Gulfport still vexed by pollution released by St. Pete

Clam Bayou. WMNF
Clam Bayou. By Seán Kinane/WMNF News (April 2014).

A month ago heavy rains led St. Petersburg to dump millions of gallons of untreated sewage mixed with stormwater into Clam Bayou. That’s an estuary shared by the city, state and the neighboring city of Gulfport.

But the Mayor of Gulfport, Sam Henderson, says it’s an ongoing problem — Clam Bayou is still closed because of dangerous bacteria. And a nearby beach in Gulfport along Boca Ciega Bay has been intermittently closed and open based on the results of daily water testing.

“Our readings on enterococci and fecal coliform [bacteria] went through the roof initially. Those levels have since started to dissipate, but we’re still clearly sitting there with a closed [Clam] Bayou, closed [Gulfport] Beach due to the recent rains this past Sunday that flushed more of that material back out into open water. So it’s been a real nightmare to tell you the truth.”

And it’s not over yet because any time there’s a heavy rain the same thing could happen again. It could flush the ponds that still contain the stormwater.

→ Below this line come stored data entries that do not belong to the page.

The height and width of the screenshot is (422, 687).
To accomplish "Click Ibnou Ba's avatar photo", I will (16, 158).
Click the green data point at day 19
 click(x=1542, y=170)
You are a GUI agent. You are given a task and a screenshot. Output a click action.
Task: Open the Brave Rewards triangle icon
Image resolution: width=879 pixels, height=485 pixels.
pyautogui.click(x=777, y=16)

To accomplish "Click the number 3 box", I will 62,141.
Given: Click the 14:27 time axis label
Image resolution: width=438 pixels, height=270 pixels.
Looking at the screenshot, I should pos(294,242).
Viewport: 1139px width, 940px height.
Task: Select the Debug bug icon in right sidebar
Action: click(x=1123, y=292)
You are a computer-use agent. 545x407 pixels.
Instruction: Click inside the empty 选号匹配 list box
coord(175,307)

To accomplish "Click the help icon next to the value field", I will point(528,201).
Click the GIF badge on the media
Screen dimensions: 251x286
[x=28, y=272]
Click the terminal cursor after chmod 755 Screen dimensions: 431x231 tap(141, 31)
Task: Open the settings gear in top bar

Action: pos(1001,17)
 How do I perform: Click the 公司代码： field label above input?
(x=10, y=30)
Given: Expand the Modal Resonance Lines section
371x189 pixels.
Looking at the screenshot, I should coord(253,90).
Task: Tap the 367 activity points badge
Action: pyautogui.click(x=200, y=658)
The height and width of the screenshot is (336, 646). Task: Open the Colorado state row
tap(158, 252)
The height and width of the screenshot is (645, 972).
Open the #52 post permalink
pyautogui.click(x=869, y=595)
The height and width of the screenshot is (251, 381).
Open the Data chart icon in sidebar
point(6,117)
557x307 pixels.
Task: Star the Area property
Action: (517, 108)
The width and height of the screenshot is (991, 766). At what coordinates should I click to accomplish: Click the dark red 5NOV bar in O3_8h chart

“There’s two stormwater ponds at the north end and then another on the east side. Those are kind of meant to work as a catchment, but certainly not for sewage. So what’s happened is we end up with a lot still in the ponds. And when we get that flushing and like a high tide like we had on Sunday with a full moon, it pulls some of that material back out. Which is why we ended up having to reclose the beach after we had opened it once we got acceptable readings.”

Henderson says he met with St.Petersburg Mayor Rick Kriseman, and the two cities are working out an agreement to no longer use Clam Bayou as an emergency dump in the case of excess stormwater.

Henderson, says one business, Kayak Nature Adventures, has been closed since the sewage dump.

“He operates paddleboards and kayaks; rents them on the [Clam] Bayou, and he’s been shut down. So, that’s the most drastic. Our [municipal] Marina’s still been in operation because it’s mostly just a departure and arrival point, not a lot of contact with the actual water when you’re in the marina. So our numbers there have been good. Other businesses have stated that they’ve lost money. No one has opened their books to us at this point to show us how much they’ve lost, but if people want to come forward and start showing us what – and demonstrating that there’s been a loss directly from that, that would be great. But, I work at two of the restaurants downtown and I’ve still been making decent money there. We’ve still had decent crowds. I think the biggest one is just the public perception that the water is contaminated. And truly the water is contaminated, but as far as the businesses go, that would be theirs to answer, but there’s certainly been complaints. I don’t think it’s an economic disaster by any means, but I’m sure it’s had some sort of effect.”

Henderson says the success of this weekend’s GeckoFest in Gulfport will be a good measure of public perception about polluted water or whether the city’s economy has handled what could have been a major concern.